Problem statement :: Every line in the data below from the one containing "This screenshot has width=1225, height=699." down to the one containing "Viewport: 740px width, 1300px height.", both included, must be retyped exactly; no other line is to appear.

________________________________________

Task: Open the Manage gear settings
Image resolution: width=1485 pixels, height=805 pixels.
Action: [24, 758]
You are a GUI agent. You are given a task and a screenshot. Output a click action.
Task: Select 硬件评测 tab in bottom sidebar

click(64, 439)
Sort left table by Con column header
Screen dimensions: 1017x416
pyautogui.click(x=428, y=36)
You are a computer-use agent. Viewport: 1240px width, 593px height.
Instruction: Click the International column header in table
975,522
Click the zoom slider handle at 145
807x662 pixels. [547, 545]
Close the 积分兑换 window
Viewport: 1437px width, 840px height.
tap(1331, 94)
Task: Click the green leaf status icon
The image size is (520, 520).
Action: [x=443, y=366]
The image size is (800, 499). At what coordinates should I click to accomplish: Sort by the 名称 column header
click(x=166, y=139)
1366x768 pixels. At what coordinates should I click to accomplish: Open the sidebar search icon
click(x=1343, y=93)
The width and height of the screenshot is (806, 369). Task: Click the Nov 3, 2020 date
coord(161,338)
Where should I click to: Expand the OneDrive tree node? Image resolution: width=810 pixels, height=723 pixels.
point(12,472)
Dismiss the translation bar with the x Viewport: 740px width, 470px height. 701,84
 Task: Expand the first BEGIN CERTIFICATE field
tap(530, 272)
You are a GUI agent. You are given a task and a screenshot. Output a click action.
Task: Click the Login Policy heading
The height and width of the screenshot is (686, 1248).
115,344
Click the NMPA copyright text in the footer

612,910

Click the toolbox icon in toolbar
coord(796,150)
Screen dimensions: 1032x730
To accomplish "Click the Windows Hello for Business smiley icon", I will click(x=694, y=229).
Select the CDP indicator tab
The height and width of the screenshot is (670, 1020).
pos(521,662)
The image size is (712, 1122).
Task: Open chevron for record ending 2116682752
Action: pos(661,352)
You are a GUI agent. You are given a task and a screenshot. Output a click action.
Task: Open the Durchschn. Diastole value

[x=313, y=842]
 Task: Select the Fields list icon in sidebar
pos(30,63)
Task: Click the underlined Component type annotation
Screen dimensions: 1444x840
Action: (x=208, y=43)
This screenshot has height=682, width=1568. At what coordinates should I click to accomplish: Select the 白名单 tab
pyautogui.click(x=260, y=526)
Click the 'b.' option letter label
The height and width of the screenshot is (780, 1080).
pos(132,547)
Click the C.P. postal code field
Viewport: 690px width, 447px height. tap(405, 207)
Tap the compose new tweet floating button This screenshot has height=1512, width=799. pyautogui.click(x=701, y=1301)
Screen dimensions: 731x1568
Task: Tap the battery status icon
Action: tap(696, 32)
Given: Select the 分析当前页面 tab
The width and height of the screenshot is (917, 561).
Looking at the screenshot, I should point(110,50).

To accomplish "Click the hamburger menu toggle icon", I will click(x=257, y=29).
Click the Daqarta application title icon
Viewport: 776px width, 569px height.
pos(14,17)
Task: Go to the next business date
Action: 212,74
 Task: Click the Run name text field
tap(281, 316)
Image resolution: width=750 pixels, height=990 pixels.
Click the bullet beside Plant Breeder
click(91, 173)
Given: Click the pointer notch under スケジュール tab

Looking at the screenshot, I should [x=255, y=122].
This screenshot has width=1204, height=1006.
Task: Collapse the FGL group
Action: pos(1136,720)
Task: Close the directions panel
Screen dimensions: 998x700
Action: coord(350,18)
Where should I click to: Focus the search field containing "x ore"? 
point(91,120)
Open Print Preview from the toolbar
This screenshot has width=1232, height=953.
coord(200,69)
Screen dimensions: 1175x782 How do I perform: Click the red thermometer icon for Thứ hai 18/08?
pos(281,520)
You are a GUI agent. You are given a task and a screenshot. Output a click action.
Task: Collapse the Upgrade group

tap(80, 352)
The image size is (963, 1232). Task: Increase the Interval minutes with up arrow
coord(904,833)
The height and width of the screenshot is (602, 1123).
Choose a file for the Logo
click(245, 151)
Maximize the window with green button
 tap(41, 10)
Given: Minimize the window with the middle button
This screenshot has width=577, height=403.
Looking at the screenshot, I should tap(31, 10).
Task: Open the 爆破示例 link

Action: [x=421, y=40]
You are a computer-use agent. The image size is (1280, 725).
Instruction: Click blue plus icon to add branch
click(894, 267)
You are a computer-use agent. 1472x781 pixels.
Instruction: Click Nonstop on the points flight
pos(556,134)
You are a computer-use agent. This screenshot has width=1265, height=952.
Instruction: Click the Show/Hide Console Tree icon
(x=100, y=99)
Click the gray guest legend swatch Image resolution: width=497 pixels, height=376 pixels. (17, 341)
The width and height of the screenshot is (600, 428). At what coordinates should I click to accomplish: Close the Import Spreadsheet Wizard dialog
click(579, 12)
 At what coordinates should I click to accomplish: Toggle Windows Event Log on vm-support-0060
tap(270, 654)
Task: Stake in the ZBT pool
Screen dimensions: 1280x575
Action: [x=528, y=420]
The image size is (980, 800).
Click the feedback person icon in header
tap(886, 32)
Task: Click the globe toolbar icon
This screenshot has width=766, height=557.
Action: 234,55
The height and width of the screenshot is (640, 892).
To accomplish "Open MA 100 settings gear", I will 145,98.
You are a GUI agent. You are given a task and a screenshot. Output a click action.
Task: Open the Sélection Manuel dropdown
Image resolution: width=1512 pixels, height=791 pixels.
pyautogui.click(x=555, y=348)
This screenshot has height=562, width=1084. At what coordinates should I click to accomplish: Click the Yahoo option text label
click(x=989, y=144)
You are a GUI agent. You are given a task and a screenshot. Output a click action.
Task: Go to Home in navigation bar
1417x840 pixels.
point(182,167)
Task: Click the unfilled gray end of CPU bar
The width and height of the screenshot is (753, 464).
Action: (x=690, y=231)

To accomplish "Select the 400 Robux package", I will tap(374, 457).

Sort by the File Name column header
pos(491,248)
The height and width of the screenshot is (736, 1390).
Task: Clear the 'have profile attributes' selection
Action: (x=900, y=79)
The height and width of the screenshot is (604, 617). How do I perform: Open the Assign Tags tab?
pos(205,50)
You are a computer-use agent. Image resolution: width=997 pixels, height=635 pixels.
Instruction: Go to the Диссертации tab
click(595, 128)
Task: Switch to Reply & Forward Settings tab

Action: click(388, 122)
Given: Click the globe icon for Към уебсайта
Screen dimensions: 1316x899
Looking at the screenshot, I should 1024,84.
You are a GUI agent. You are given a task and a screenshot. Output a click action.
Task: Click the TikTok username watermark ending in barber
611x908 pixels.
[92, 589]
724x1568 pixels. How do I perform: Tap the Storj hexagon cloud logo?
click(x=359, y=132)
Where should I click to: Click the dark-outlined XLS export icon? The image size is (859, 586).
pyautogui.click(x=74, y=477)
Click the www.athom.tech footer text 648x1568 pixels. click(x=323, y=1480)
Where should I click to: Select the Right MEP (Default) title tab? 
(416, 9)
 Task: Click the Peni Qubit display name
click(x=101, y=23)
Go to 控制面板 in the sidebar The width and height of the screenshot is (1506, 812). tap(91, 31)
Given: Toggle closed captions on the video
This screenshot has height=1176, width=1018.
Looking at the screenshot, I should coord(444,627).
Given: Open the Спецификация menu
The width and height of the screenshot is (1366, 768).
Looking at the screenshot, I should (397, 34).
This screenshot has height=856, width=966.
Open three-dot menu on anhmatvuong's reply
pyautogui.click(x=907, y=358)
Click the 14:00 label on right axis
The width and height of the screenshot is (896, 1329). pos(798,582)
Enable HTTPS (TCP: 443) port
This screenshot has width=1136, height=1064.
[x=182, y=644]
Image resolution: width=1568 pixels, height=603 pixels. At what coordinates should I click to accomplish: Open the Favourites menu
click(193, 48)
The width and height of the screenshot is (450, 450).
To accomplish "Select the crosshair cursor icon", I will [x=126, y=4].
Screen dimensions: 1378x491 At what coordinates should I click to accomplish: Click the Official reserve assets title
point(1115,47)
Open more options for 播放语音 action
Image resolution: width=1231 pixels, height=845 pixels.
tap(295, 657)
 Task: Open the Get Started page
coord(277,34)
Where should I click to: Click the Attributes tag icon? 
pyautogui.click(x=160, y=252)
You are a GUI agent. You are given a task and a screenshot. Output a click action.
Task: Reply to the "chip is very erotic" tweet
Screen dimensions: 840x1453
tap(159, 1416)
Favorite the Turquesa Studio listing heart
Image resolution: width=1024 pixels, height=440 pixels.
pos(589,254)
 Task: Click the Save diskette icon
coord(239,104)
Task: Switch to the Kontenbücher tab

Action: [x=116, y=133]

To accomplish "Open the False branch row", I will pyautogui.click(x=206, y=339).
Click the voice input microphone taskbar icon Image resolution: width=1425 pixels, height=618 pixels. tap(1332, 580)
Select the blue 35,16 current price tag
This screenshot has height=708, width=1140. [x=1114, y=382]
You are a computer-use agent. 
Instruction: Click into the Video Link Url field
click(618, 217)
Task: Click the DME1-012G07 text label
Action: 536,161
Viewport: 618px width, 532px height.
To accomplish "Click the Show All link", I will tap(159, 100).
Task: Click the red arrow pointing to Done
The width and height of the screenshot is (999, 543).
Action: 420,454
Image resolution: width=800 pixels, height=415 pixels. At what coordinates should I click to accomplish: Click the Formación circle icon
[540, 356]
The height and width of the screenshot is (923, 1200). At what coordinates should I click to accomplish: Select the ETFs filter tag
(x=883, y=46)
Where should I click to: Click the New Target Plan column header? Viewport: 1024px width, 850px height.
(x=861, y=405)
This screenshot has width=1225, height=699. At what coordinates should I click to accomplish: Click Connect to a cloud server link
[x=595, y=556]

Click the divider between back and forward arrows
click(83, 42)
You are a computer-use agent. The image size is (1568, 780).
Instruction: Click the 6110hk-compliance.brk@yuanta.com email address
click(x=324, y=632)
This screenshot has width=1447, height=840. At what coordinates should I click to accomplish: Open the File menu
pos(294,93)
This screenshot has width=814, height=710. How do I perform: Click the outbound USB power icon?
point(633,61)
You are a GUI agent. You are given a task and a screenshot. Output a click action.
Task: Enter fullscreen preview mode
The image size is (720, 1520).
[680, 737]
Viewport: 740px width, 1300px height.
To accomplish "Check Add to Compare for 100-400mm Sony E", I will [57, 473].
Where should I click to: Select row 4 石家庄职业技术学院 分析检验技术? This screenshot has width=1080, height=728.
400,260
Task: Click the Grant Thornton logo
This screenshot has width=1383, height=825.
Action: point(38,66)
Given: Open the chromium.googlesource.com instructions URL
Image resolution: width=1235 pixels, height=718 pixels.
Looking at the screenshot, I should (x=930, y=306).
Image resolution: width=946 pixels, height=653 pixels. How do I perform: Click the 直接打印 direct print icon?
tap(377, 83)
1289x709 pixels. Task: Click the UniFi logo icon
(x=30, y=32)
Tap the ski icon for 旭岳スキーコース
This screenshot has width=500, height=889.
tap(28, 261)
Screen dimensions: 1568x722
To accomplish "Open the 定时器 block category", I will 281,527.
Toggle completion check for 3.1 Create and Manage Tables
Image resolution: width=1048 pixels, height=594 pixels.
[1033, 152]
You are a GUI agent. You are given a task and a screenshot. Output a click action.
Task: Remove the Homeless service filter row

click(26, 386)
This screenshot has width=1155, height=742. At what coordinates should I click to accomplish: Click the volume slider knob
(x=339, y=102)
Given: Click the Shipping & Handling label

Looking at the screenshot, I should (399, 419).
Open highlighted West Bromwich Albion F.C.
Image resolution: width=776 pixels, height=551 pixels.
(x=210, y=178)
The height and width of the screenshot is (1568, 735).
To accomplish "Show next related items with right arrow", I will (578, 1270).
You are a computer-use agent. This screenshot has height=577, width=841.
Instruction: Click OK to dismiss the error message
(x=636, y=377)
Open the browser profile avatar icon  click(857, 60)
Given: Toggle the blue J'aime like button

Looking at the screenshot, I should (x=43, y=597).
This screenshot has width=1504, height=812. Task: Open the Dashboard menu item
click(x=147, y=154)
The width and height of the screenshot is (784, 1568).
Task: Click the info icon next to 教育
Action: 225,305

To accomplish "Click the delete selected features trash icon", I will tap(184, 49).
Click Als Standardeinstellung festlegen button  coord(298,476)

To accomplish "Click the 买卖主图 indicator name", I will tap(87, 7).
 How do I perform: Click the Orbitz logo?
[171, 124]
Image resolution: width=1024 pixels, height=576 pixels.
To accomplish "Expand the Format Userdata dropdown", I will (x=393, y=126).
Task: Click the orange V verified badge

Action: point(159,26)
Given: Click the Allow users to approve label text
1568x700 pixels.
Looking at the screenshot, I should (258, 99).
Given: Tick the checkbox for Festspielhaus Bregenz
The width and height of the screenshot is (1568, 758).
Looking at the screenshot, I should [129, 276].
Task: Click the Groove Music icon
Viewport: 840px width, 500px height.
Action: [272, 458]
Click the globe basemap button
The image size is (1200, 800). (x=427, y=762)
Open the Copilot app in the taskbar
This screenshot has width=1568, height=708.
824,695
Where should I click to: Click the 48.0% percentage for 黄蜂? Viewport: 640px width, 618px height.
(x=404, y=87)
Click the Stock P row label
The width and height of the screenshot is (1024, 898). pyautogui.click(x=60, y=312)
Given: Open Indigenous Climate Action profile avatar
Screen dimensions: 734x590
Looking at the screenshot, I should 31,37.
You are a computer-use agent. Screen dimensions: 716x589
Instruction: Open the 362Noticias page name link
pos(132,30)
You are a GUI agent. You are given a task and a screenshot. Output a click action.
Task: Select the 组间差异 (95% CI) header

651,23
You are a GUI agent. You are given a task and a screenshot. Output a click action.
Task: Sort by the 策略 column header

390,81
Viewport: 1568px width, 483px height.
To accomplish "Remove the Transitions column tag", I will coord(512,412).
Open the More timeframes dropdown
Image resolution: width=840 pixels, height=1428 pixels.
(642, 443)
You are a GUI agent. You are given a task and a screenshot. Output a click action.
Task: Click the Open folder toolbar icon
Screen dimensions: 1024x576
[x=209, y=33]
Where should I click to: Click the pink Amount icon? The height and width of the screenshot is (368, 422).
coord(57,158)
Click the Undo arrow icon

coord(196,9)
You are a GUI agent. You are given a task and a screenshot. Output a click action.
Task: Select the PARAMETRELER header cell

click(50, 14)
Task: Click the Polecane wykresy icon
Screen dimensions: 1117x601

________________________________________

Answer box ::
This screenshot has width=1225, height=699. At what coordinates should I click to accomplish: Click Connect to a cloud server link
[x=595, y=556]

Click the divider between back and forward arrows
click(83, 42)
You are a computer-use agent. The image size is (1568, 780).
Instruction: Click the 6110hk-compliance.brk@yuanta.com email address
click(x=324, y=632)
This screenshot has width=1447, height=840. At what coordinates should I click to accomplish: Open the File menu
pos(294,93)
This screenshot has width=814, height=710. How do I perform: Click the outbound USB power icon?
point(633,61)
You are a GUI agent. You are given a task and a screenshot. Output a click action.
Task: Enter fullscreen preview mode
The image size is (720, 1520).
[680, 737]
Viewport: 740px width, 1300px height.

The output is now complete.